▶ _What is asked_
Reproduce the lines below verbatim, omitting the pictures.

Extracted lines:
• • • • • • •
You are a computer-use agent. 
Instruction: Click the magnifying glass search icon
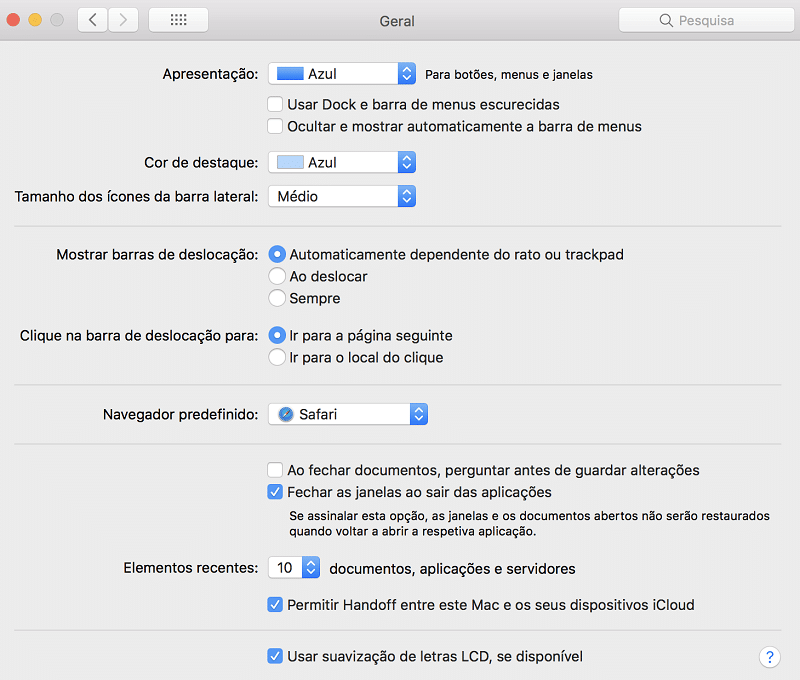point(666,20)
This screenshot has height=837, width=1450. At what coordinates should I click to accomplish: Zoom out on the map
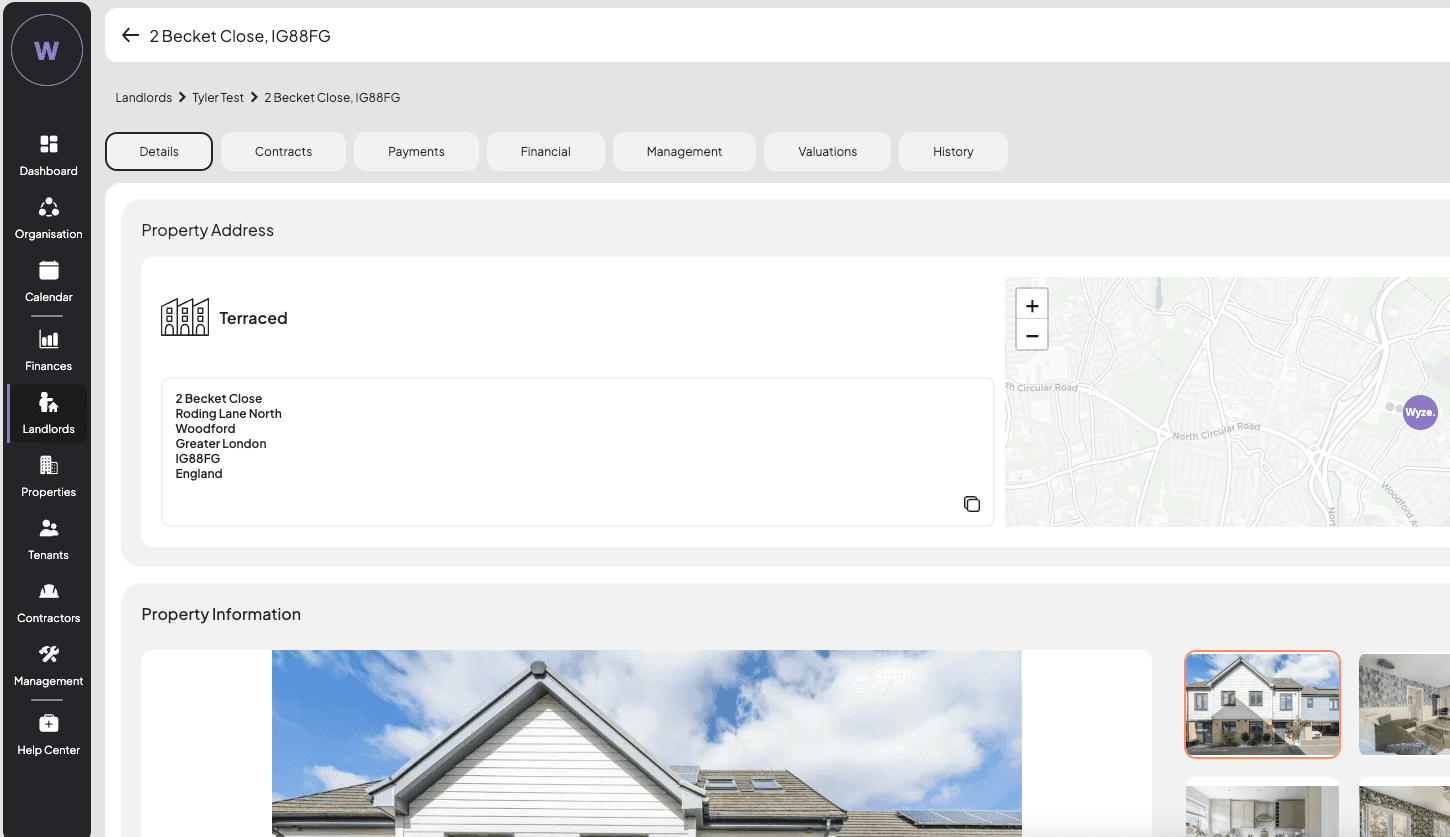pyautogui.click(x=1032, y=336)
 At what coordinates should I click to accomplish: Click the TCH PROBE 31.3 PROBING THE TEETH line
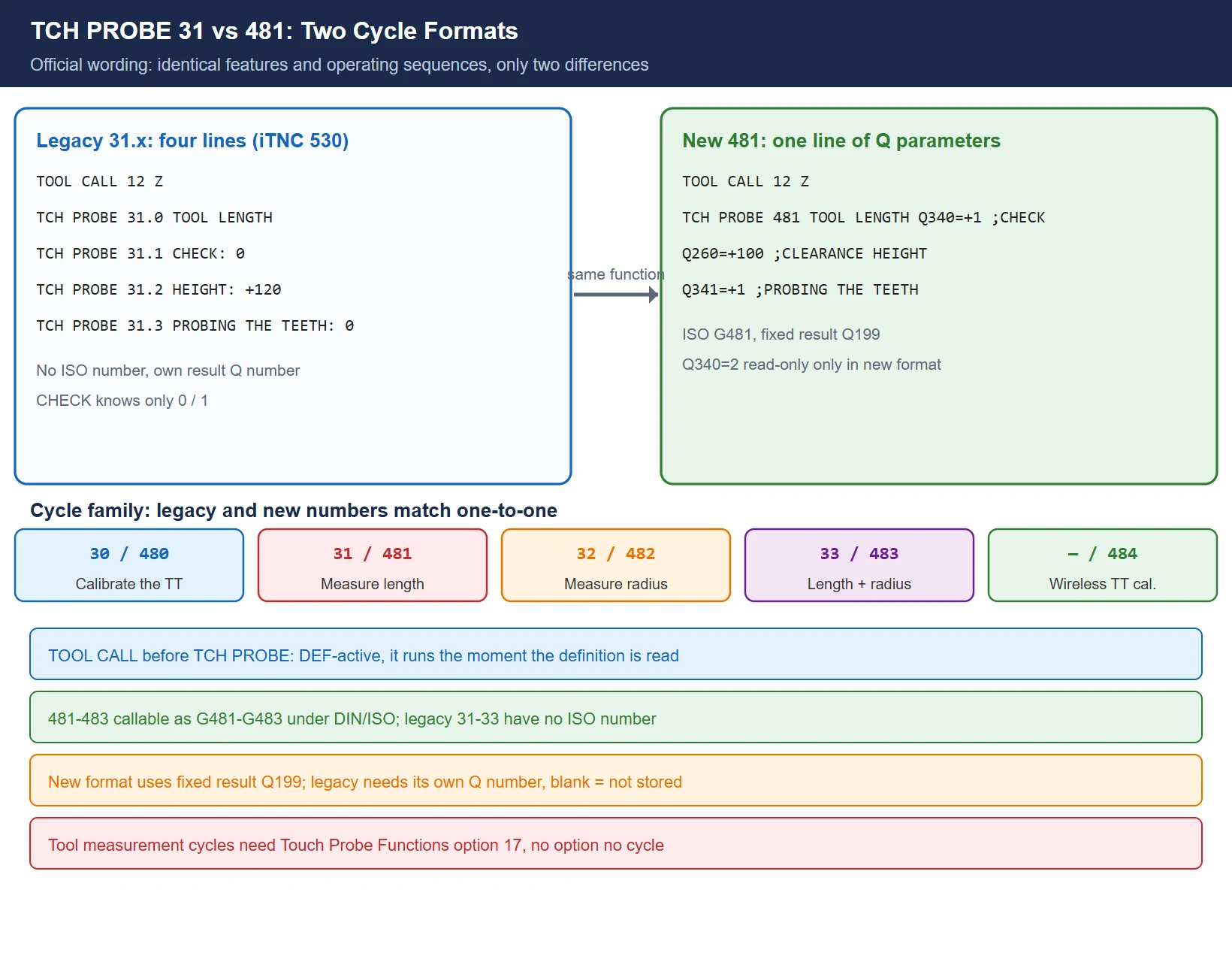195,325
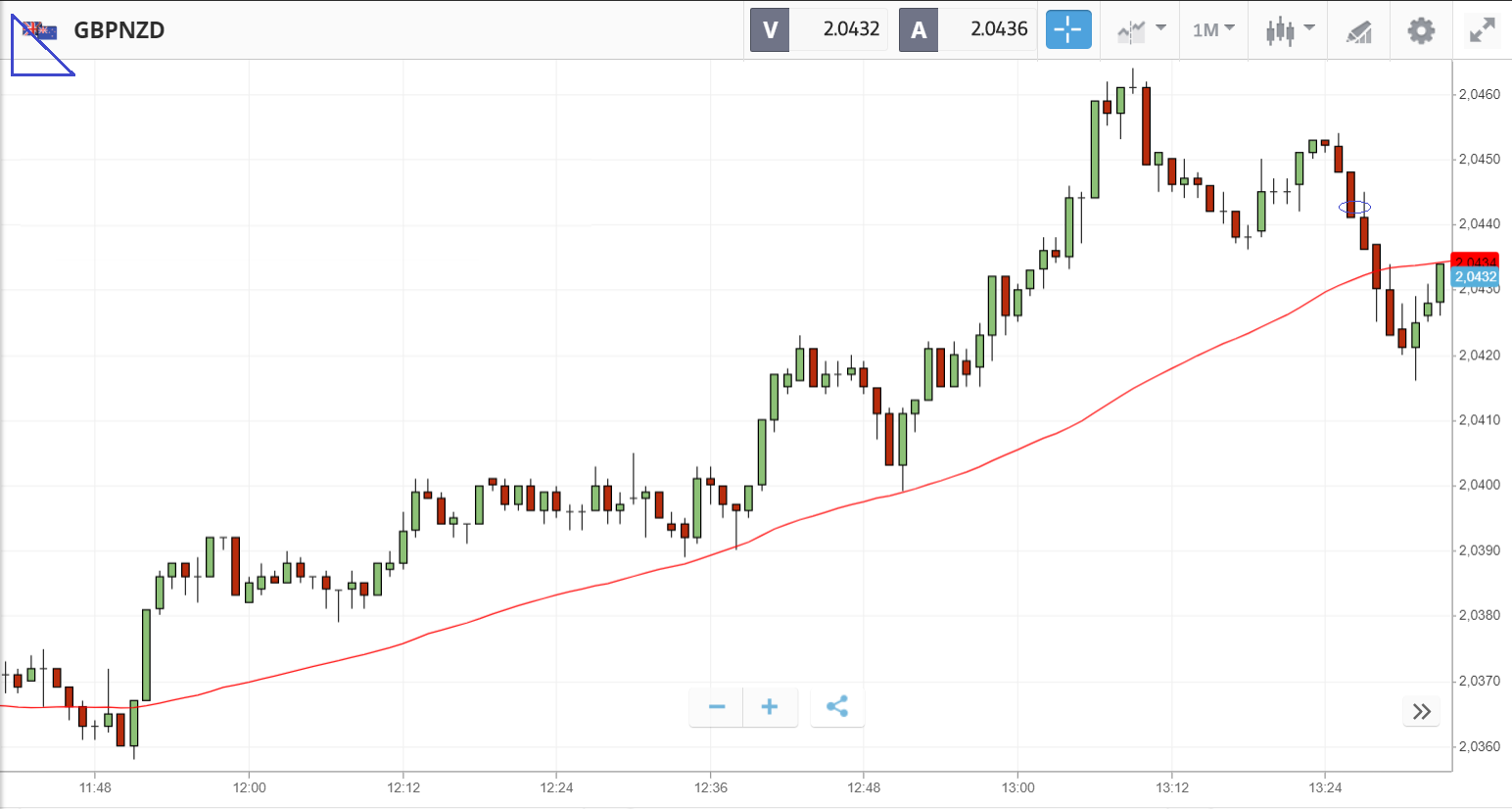Screen dimensions: 1512x809
Task: Click the GBPNZD instrument name
Action: [119, 30]
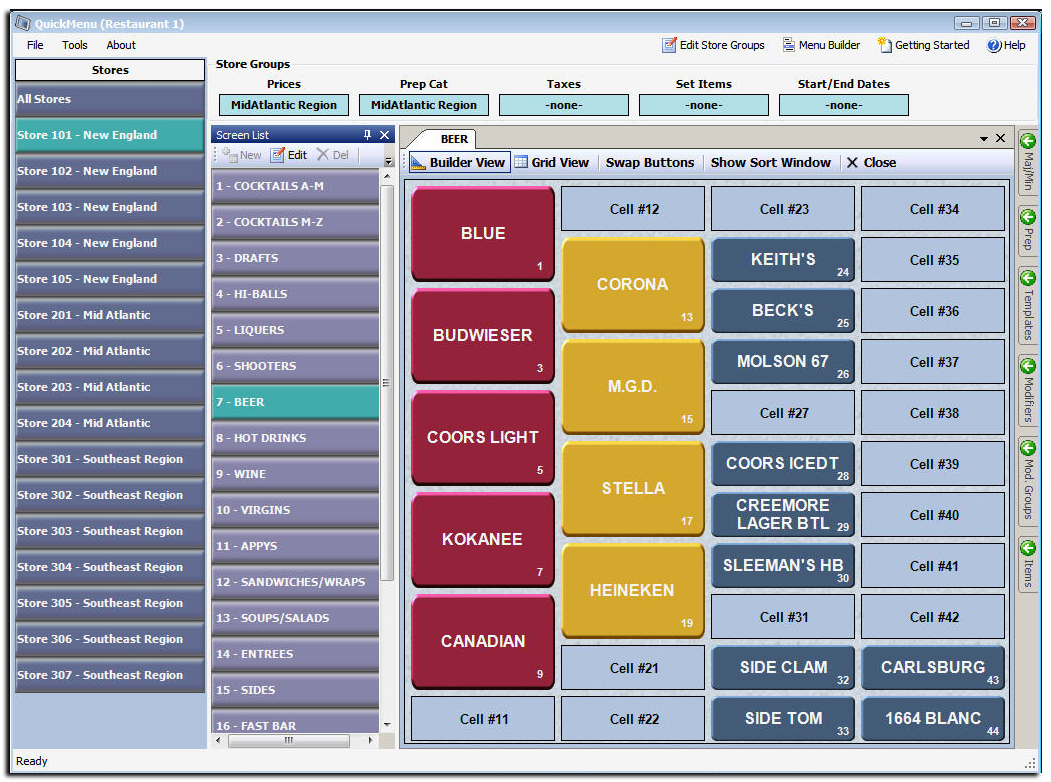Click Swap Buttons
The height and width of the screenshot is (782, 1051).
click(650, 162)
• • • • • • •
▶ _Solution for this problem_
You are a computer-use agent. 
Instruction: Click the magnifying glass search icon
point(666,20)
This screenshot has height=837, width=1450. At what coordinates should I click to accomplish: Zoom out on the map
pyautogui.click(x=1032, y=336)
 At what coordinates should I click to accomplish: Click the TCH PROBE 31.3 PROBING THE TEETH line
195,325
Screen dimensions: 1512x809
Task: Click the GBPNZD instrument name
Action: [119, 30]
Click Swap Buttons
The height and width of the screenshot is (782, 1051).
click(650, 162)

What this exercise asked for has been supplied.